* _Objective_
Copy the data below line for line, without changing anything.

* _Dataset content_
- - - -
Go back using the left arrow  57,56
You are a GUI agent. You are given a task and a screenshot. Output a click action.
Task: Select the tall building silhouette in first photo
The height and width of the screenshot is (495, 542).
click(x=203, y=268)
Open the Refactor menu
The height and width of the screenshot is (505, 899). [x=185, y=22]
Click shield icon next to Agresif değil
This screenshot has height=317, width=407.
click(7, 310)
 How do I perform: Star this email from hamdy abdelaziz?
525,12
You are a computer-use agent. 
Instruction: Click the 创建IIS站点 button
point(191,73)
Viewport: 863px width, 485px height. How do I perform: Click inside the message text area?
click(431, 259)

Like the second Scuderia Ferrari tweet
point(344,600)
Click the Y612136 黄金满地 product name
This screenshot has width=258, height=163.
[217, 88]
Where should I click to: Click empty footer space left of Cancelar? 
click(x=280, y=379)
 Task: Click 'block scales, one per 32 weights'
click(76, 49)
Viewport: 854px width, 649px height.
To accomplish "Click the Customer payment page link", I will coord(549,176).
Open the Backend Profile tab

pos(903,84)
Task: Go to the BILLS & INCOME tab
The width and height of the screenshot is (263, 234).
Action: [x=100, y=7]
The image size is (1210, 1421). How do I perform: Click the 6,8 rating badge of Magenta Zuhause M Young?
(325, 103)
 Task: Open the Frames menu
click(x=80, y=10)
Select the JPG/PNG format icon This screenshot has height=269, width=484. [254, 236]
- - - -
* _Response below_
Go back using the left arrow  57,56
You are a GUI agent. You are given a task and a screenshot. Output a click action.
Task: Select the tall building silhouette in first photo
The height and width of the screenshot is (495, 542).
click(x=203, y=268)
Open the Refactor menu
The height and width of the screenshot is (505, 899). [x=185, y=22]
Click shield icon next to Agresif değil
This screenshot has height=317, width=407.
click(7, 310)
 How do I perform: Star this email from hamdy abdelaziz?
525,12
You are a computer-use agent. 
Instruction: Click the 创建IIS站点 button
point(191,73)
Viewport: 863px width, 485px height. How do I perform: Click inside the message text area?
click(431, 259)

Like the second Scuderia Ferrari tweet
point(344,600)
Click the Y612136 黄金满地 product name
This screenshot has width=258, height=163.
[217, 88]
Where should I click to: Click empty footer space left of Cancelar? 
click(x=280, y=379)
 Task: Click 'block scales, one per 32 weights'
click(76, 49)
Viewport: 854px width, 649px height.
To accomplish "Click the Customer payment page link", I will coord(549,176).
Open the Backend Profile tab

pos(903,84)
Task: Go to the BILLS & INCOME tab
The width and height of the screenshot is (263, 234).
Action: [x=100, y=7]
The image size is (1210, 1421). How do I perform: Click the 6,8 rating badge of Magenta Zuhause M Young?
(325, 103)
 Task: Open the Frames menu
click(x=80, y=10)
Select the JPG/PNG format icon This screenshot has height=269, width=484. [254, 236]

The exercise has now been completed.